The Contours chronology
|  | Do You Love Me (Now That I Can Dance) (1962) | A New Direction (2000) |

= Do You Love Me (Now That I Can Dance) =

Do You Love Me (Now That I Can Dance) is the only album issued by The Contours during their recording career at Motown Records. Issued on Motown's Gordy subsidiary in October 1962, the album includes the hit title track and the number 21 R&B hit single "Shake Sherry". Also including the early singles "Whole Lotta Woman" and "The Stretch", Do You Love Me is the first LP to be released by Gordy Records.

The title song was performed in the movies Dirty Dancing, Getting Even With Dad, Teen Wolf Too (by Ragtime), and Beethoven's 2nd. It was performed by Bootsy Collins and the Funk Brothers in the movie Standing in the Shadows of Motown. In 2016 it was used in a Pepsi-Cola commercial featuring Janelle Monáe, and in 2020 in a Boston Dynamics commercial featuring dancing robots.

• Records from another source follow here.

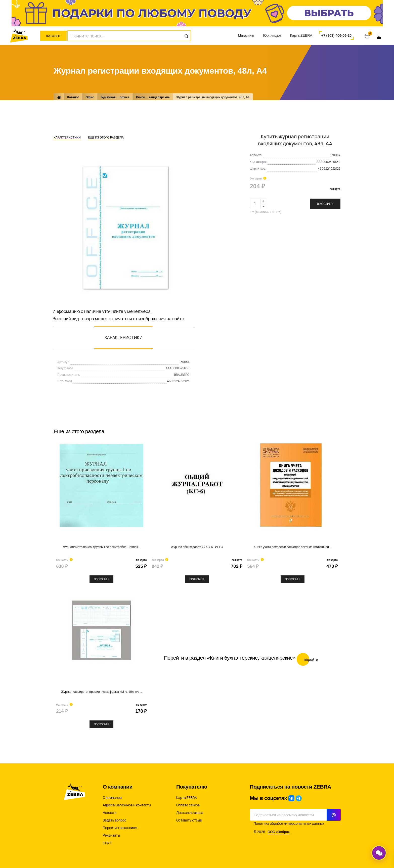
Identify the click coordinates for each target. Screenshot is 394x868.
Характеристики (67, 137)
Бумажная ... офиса (115, 97)
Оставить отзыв (189, 820)
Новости (110, 813)
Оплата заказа (188, 805)
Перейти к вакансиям (120, 828)
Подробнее (101, 579)
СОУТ (107, 843)
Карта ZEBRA (301, 35)
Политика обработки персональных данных (289, 824)
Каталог (53, 36)
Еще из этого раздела (106, 137)
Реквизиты (112, 835)
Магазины (246, 35)
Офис (90, 97)
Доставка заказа (190, 813)
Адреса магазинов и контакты (127, 805)
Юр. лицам (272, 35)
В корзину (325, 204)
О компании (112, 798)
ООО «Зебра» (279, 832)
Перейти (307, 659)
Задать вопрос (115, 820)
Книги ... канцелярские (153, 97)
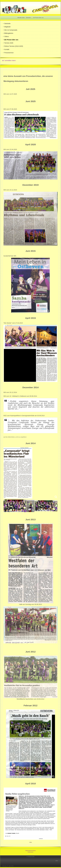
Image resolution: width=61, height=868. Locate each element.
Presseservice (9, 53)
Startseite (7, 23)
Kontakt (6, 49)
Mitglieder (7, 27)
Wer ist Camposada (11, 30)
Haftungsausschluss (30, 850)
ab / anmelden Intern (9, 60)
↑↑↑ (57, 861)
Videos (6, 36)
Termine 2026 (8, 43)
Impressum (30, 852)
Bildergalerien (8, 33)
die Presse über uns (11, 39)
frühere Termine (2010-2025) (14, 46)
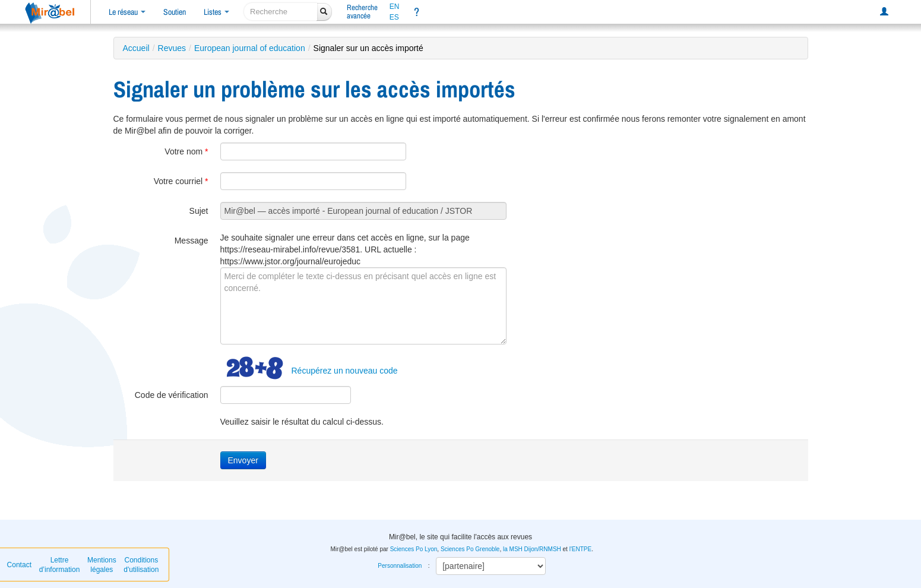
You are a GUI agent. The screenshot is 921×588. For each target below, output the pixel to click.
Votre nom (186, 151)
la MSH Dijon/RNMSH (532, 549)
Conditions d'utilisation (141, 565)
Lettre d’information (59, 565)
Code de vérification (172, 395)
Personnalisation (400, 565)
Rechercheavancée (362, 11)
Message (191, 241)
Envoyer (243, 460)
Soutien (175, 12)
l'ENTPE (580, 549)
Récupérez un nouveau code (344, 371)
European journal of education (249, 48)
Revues (172, 48)
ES (394, 17)
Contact (19, 565)
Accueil (136, 48)
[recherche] (280, 11)
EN (394, 7)
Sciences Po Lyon (414, 549)
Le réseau (127, 12)
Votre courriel (181, 181)
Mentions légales (102, 565)
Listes (216, 12)
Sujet (199, 211)
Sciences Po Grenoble (470, 549)
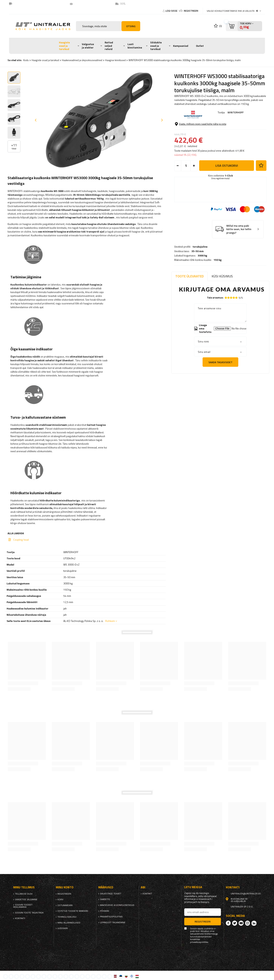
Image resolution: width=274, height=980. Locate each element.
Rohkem (110, 621)
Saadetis (105, 899)
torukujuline (200, 123)
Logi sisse (171, 11)
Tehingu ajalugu (67, 917)
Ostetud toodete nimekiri (73, 911)
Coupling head (21, 540)
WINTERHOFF (236, 112)
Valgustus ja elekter (88, 46)
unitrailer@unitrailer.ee (90, 3)
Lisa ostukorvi (226, 190)
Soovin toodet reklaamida (23, 906)
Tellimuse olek (24, 894)
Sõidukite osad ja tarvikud (156, 46)
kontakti (20, 918)
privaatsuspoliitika (111, 916)
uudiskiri (62, 928)
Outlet (200, 46)
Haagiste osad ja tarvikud (64, 46)
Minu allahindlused (69, 923)
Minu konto (64, 887)
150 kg (217, 135)
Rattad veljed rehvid (109, 46)
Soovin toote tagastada (29, 913)
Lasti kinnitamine (135, 46)
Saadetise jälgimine (26, 899)
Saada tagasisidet (220, 362)
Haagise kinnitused (115, 60)
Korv (60, 899)
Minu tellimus (24, 887)
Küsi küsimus (222, 276)
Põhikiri (104, 911)
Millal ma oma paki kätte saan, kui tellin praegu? (239, 253)
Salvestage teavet (111, 894)
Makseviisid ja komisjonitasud (117, 905)
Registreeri (191, 11)
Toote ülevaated (189, 276)
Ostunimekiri (65, 905)
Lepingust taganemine (112, 923)
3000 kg (202, 131)
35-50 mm (197, 127)
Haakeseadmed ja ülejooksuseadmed (82, 60)
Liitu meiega (193, 887)
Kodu (26, 60)
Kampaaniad (181, 46)
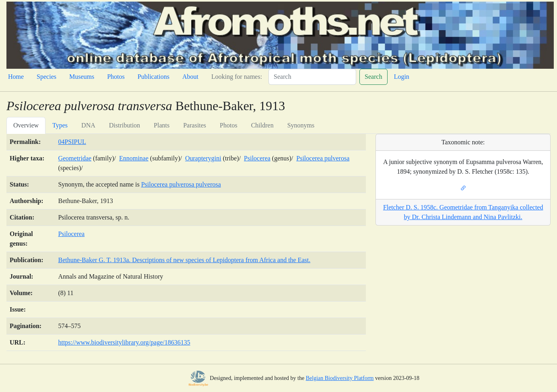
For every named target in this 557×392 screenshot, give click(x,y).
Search (373, 76)
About (190, 76)
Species (46, 76)
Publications (153, 76)
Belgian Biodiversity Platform (340, 378)
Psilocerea (257, 158)
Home (16, 76)
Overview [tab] (26, 125)
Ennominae (134, 158)
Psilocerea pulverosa (323, 158)
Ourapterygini (203, 158)
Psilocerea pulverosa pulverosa (181, 184)
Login (402, 76)
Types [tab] (60, 125)
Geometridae (74, 158)
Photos (116, 76)
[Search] (312, 77)
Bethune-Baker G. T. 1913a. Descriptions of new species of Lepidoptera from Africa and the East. (184, 260)
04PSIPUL (72, 142)
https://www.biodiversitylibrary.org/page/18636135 (124, 342)
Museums (82, 76)
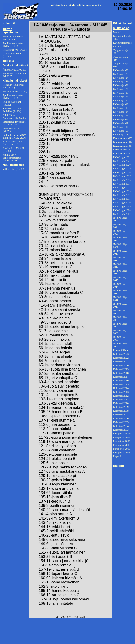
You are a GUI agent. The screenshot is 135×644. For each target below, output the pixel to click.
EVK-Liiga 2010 (122, 202)
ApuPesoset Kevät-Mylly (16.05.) (13, 96)
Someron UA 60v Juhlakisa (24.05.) (12, 110)
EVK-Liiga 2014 (122, 187)
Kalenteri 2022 (121, 358)
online (98, 5)
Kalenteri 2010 (121, 403)
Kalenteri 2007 (121, 414)
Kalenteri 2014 (121, 388)
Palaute (117, 46)
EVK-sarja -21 (120, 89)
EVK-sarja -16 (120, 104)
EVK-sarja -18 (120, 96)
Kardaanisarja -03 (122, 153)
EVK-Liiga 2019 (122, 168)
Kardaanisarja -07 (122, 138)
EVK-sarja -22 (120, 85)
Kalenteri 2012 (121, 396)
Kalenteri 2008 (121, 411)
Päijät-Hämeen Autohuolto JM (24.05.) (15, 116)
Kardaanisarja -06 (122, 142)
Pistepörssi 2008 (121, 441)
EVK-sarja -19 (120, 93)
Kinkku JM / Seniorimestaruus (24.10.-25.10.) (12, 158)
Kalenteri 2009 (121, 407)
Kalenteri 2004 (121, 426)
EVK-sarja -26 (120, 70)
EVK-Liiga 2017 (122, 176)
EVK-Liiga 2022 (122, 157)
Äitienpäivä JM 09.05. (14, 70)
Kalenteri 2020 (121, 365)
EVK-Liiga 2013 (122, 191)
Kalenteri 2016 (121, 380)
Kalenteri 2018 (121, 373)
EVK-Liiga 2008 (122, 210)
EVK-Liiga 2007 (122, 214)
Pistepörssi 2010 (121, 448)
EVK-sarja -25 (120, 74)
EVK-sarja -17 (120, 100)
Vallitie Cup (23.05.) (13, 169)
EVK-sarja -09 (120, 130)
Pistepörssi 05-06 (122, 433)
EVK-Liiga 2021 (122, 161)
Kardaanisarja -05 (122, 146)
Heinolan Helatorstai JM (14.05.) (13, 86)
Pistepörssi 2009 (121, 445)
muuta (90, 5)
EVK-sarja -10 (120, 127)
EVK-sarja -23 (120, 81)
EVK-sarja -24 (120, 78)
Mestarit (117, 32)
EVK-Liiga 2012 (122, 195)
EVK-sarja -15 (120, 108)
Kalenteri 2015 (121, 384)
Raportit (117, 456)
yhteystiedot (79, 5)
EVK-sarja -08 (120, 134)
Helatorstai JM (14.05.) (15, 91)
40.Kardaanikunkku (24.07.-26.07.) (13, 143)
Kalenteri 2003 (121, 430)
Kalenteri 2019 (121, 369)
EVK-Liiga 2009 (122, 206)
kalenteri (66, 5)
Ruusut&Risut (120, 350)
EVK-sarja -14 (120, 112)
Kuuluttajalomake (122, 42)
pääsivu (55, 5)
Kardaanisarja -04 (122, 150)
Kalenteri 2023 (121, 354)
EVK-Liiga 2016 (122, 180)
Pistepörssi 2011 (121, 452)
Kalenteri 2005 (121, 422)
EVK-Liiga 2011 (122, 199)
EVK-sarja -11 (120, 123)
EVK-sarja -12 (120, 119)
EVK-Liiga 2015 (122, 184)
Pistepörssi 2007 (121, 437)
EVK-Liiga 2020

Barni Wright was credited for the cover design.

Professional ratings
Review scores
| Source | Rating |
| Allmusic |  |

==Track listing==
All tracks composed by Berry Gordy; except where indicated

===Side A===
1. "Do You Love Me"
2. "Shake Sherry"
3. "You Better Get in Line"
4. "The Stretch" (Loucye Gordy Wakefield, William "Mickey" Stevenson)
5. "It Must Be Love" (Joe Billingslea, Sylvester Potts)
6. "Whole Lotta Woman" (Smokey Robinson, Billy Gordon, Billy Hoggs)

===Side B===
1. "Claudia" (Clarence Paul, Ivy Jo Hunter, William "Mickey" Stevenson)
2. "So Grateful"
3. "The Old Miner" (William "Mickey" Stevenson)
4. "Funny" (William "Mickey" Stevenson, Billy Gordon, Sylvester Potts)
5. "Move Mr. Man" (Berry Gordy, Jr., Rebecca Nichols)

==1988 CD track listing==

1. "Do You Love Me" 6:37
2. "Just a Little Misunderstanding" 2:43
3. "Shake Sherrie" 2:51
4. "Can You Do It?" 2:19
5. "Don't Let Her Be Your Baby" 2:50
6. "First I Look at the Purse" 3:00
7. "Whole Lotta Woman" 2:37
8. "Can You Jerk Like Me?" 2:30
9. "It's So Hard Being a Loser" 2:39
10. "You Get Ugly" 2:22

The song "Do You Love Me" on the CD/tape (not LP) reissues is not the 1962 hit single version (2:54). It is some kind of extended disco remix (6:37). Also, besides the songs "Shake Sherrie" and "Whole Lotta Woman", the other songs are different from the 1962 LP release and consist of later hits, etc.